Extracto del documento >>
▶
La apreciación de la crítica respecto a los autores suele ser inamovible, de modo que me imagino que William Faulkner, Ernest Hemingway y Francis Scott Fitzgerald seguirán ostentando esa dignidad de terna rectora de la Generación Perdida de la novelística estadounidense y otras grandezas por el estilo, con las que se les distinguía cuando yo les leía —y leía sobre ellos— con avidez.
Scott Fitzgerald y Faulkner fueron los que más escribieron para la pantalla. Pero el Scott Fitzgerald guionista no está a la altura de su “compañero”, que diría Gatsby. Casi se recuerda más el vómito que le provocaron las bizarras fisonomías de los actores de Tod Browning en La parada de los monstruos (1932), al coincidir con ellos en el comedor de la Metro, que su trabajo en el libreto de La pelirroja (Jack Conway, 1932). Esa era la tarea que, por aquellos días, ocupaba a Scott Fitzgerald en aquel estudio.
◀
Enunciado 1 >> Resume en dos oraciones el extracto del documento.

Conjunto de registros >>
▶
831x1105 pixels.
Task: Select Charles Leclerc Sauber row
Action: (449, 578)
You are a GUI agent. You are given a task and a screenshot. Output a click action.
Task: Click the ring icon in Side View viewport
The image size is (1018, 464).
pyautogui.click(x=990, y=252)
◀
Enunciado 2 >> Reescribe los registros cambiando "screenshot" por "image" en todos ellos y deja lo demás igual.

Salida completa 1 >> La crítica suele considerar a William Faulkner, Ernest Hemingway y Francis Scott Fitzgerald la terna rectora de la Generación Perdida de la novelística estadounidense. Scott Fitzgerald y Faulkner fueron los que más escribieron para la pantalla, pero Scott Fitzgerald como guionista no estuvo a la altura de Faulkner, y de su paso por la Metro se recuerda más el vómito que le provocaron los actores de La parada de los monstruos que su trabajo en el libreto de La pelirroja.

Salida completa 2 >>
831x1105 pixels.
Task: Select Charles Leclerc Sauber row
Action: (449, 578)
You are a GUI agent. You are given a task and a image. Output a click action.
Task: Click the ring icon in Side View viewport
The image size is (1018, 464).
pyautogui.click(x=990, y=252)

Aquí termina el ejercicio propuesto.